▶ Passage:
Zhiru Jia, PhD Brings New Expertise to the Department’s Psychiatric Epidemiology Division

Zhiru Jia, PhD, a research psychologist with expertise in neurobiology, joined the faculty of the Department of Psychiatry and Behavioral Science in February as a Research Assistant Professor of Psychiatry.

Dr. Jia will work with Drs. Roman Kotov and Evelyn Bromet as a member of the Psychiatric Epidemiology Division performing data analyses, writing manuscripts and grants, and helping the group incorporate neuroimaging into its protocols. She will be a member of the Suffolk County Mental Health Project team and assist with the study of health and mental health problems among 9/11 responders, which the Department conducts in collaboration with the World Trade Center Health Program.

Dr. Jia spent the past two years working as a NIMH T32 Fellow in Geriatric Depression with George Alexopoulos, MD at the Weill Cornell Institute of Geriatric Psychiatry where she performed functional MRI studies investigating reward processing dysfunction in people with late-life depression. Before that, she spent two years as a postdoctoral associate at Yale University School of Medicine using fMRI to study stress and addiction, gender differences in the reward circuitry of substance abusers, and correlation of reward processing with treatment outcome in cocaine dependence. She earned her doctoral degree in Biopsychology at Stony Brook University, where Nancy Squires, PhD was her advisor and mentor on ERP studies of cognitive processes of the human brain.  Dr. Jia has published neuroimaging articles in journals such as Biological Psychiatry, Human Brain Mapping and Journal of Neuroscience and has extensive experience in image data acquisition, pre-processing and analysis, and statistical analysis.

Roman Kotov PhD, who recruited Dr. Jia to her new position at Stony Brook, said that she “will bring valuable knowledge of neuroscience methods to our program as we continue to strengthen our translational neuroscience research. Her technical expertise and understanding of neurobiology will enable us to investigate critical questions in this field. We are pleased to have her as part of our group.”

▶ Provided material:
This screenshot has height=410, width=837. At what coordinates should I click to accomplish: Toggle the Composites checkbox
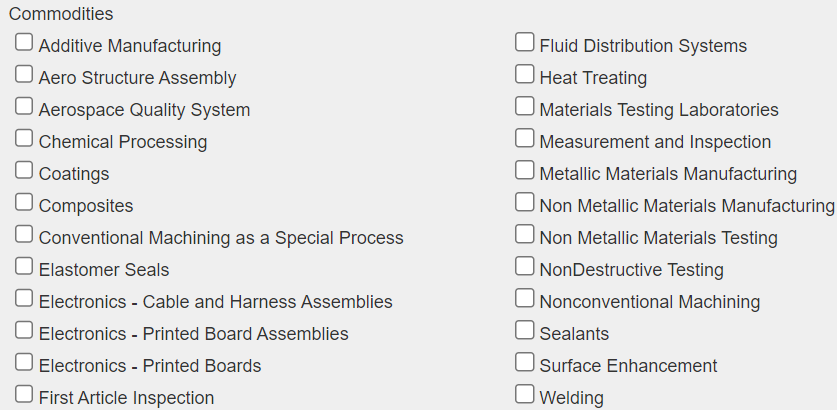click(x=24, y=203)
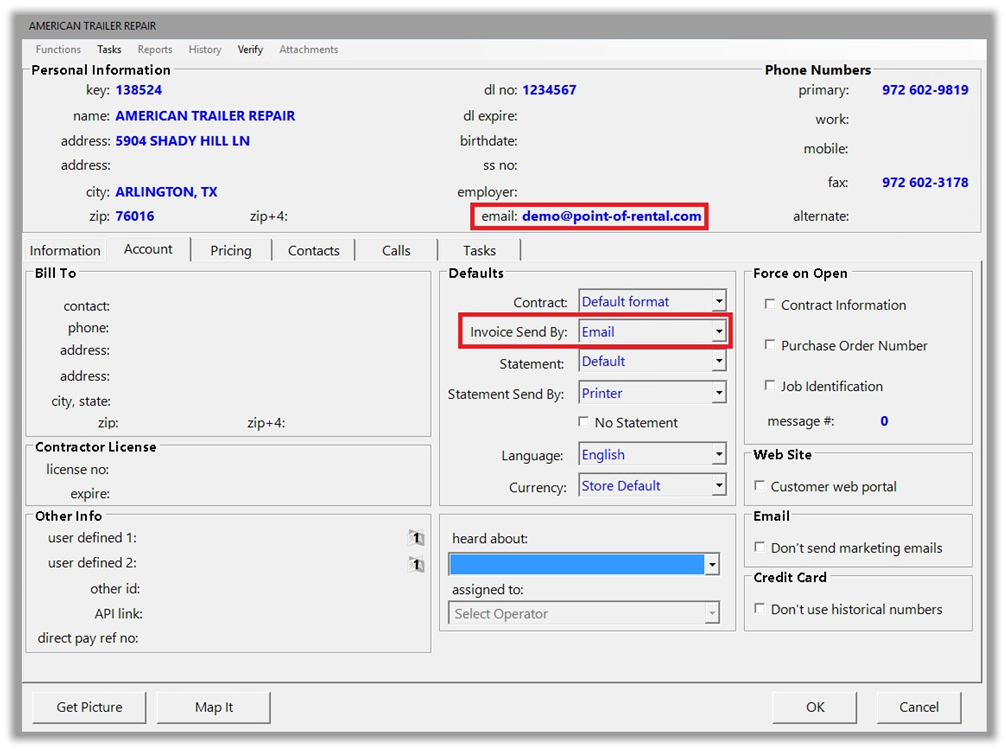Toggle the No Statement checkbox
This screenshot has width=1007, height=751.
pos(584,422)
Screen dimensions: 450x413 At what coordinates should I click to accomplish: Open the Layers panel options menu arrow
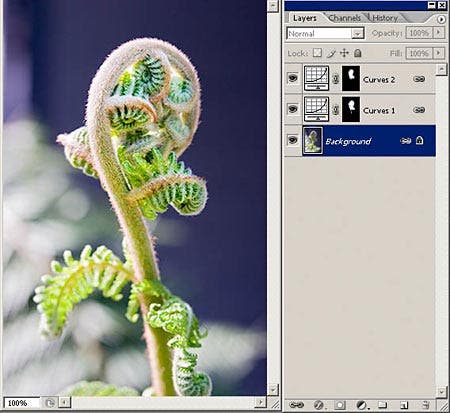(x=441, y=19)
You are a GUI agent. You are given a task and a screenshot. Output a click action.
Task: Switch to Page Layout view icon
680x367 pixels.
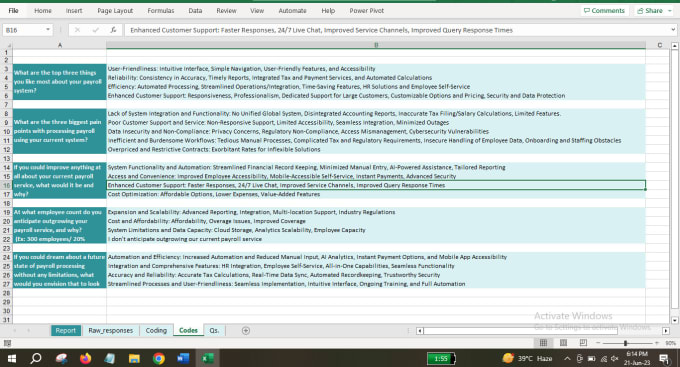pos(563,343)
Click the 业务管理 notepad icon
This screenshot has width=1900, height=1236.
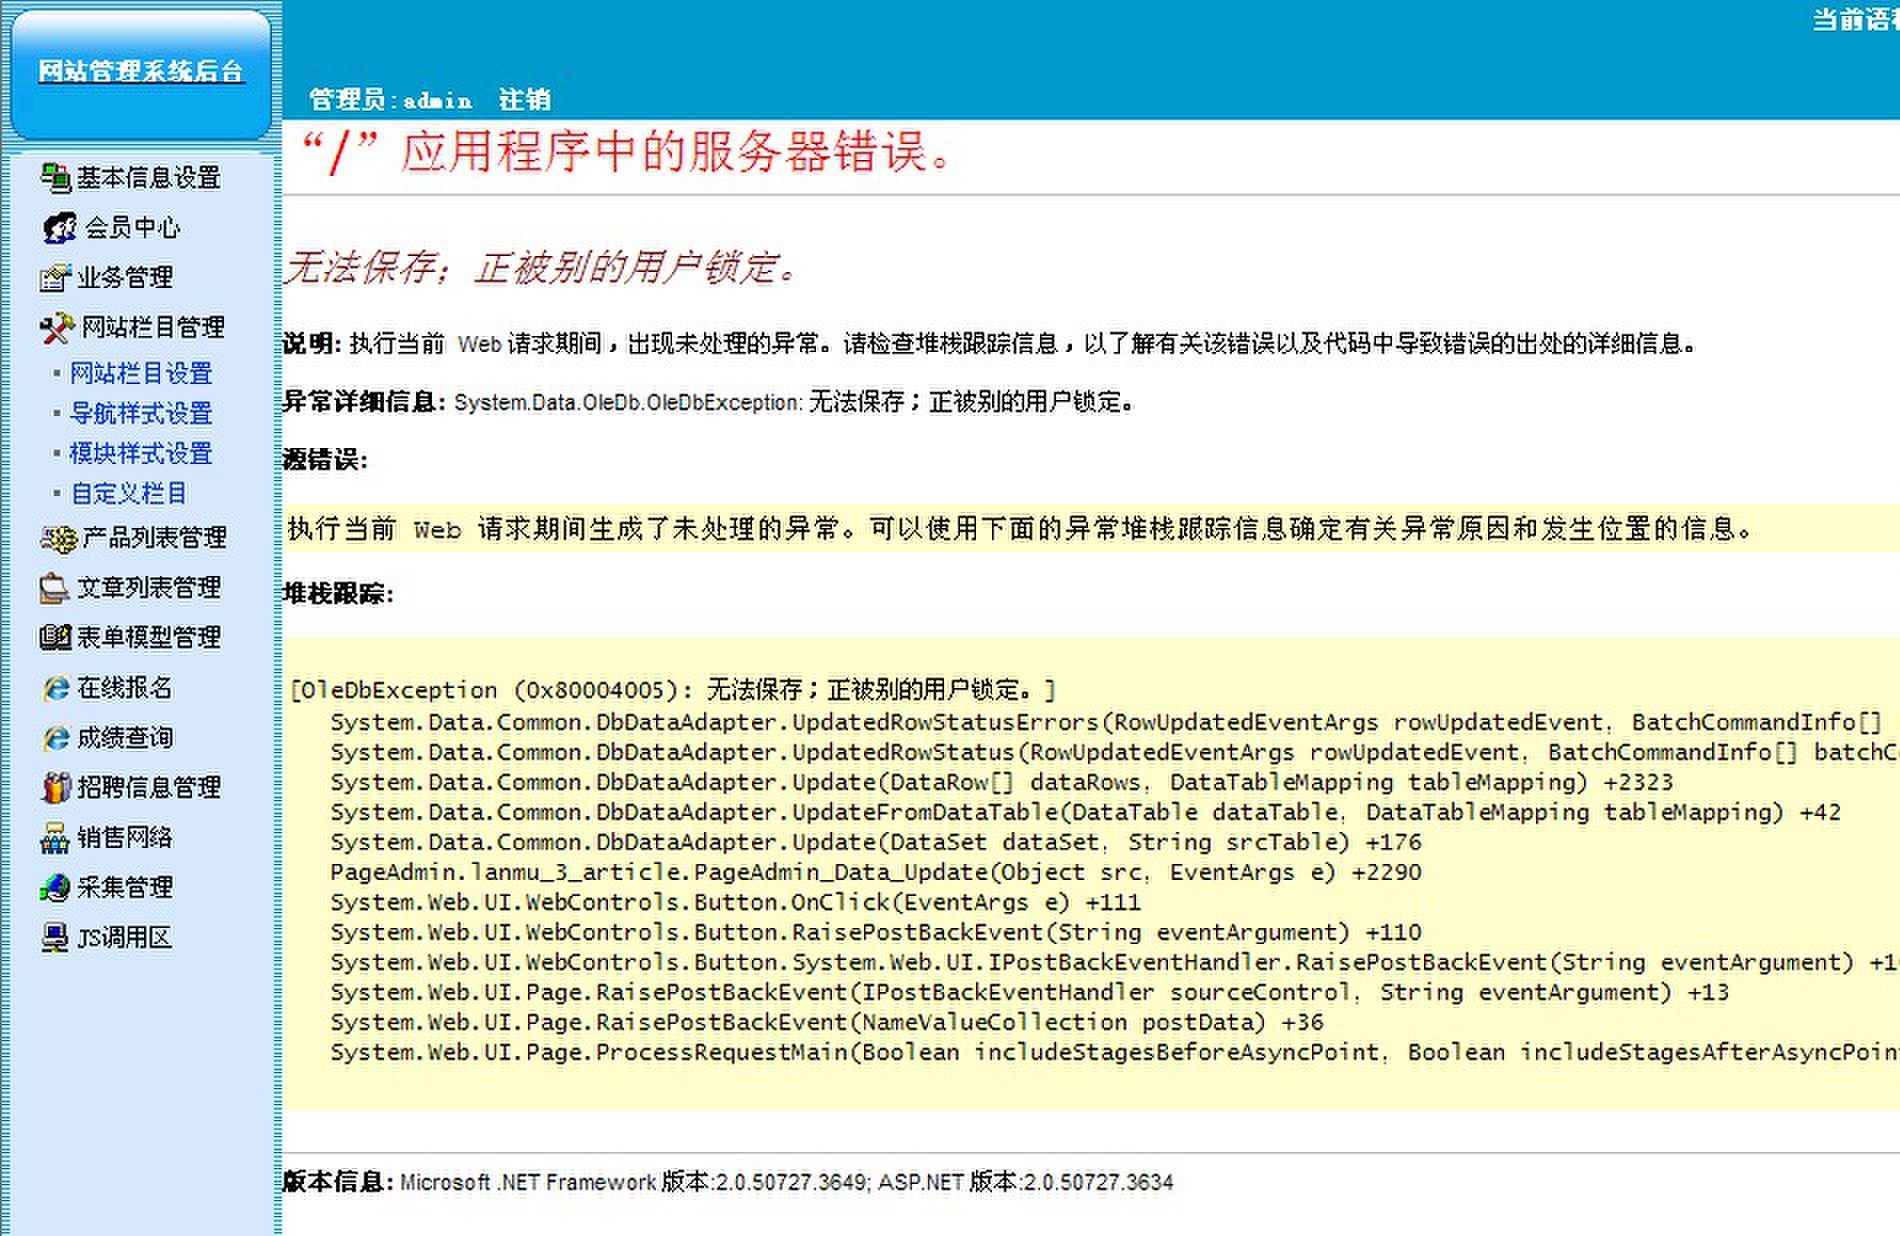click(55, 278)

▶ Exercises to complete:
1. From the announcement about Zhiru Jia, copy the text from "Zhiru Jia, PhD, a" up to and including "Professor of Psychiatry.".
2. According to the announcement about Zhiru Jia, in what field and at what university did she earn her doctoral degree?
3. In the announcement about Zhiru Jia, why does Roman Kotov expect her to be valuable to the program? Answer in one to three sentences.

▶ List of solutions:
1.
Zhiru Jia, PhD, a research psychologist with expertise in neurobiology, joined the faculty of the Department of Psychiatry and Behavioral Science in February as a Research Assistant Professor of Psychiatry.

2. She earned her doctoral degree in Biopsychology at Stony Brook University.

3. He says she will bring valuable knowledge of neuroscience methods as the program continues to strengthen its translational neuroscience research. Her technical expertise and understanding of neurobiology will let the group investigate critical questions in the field.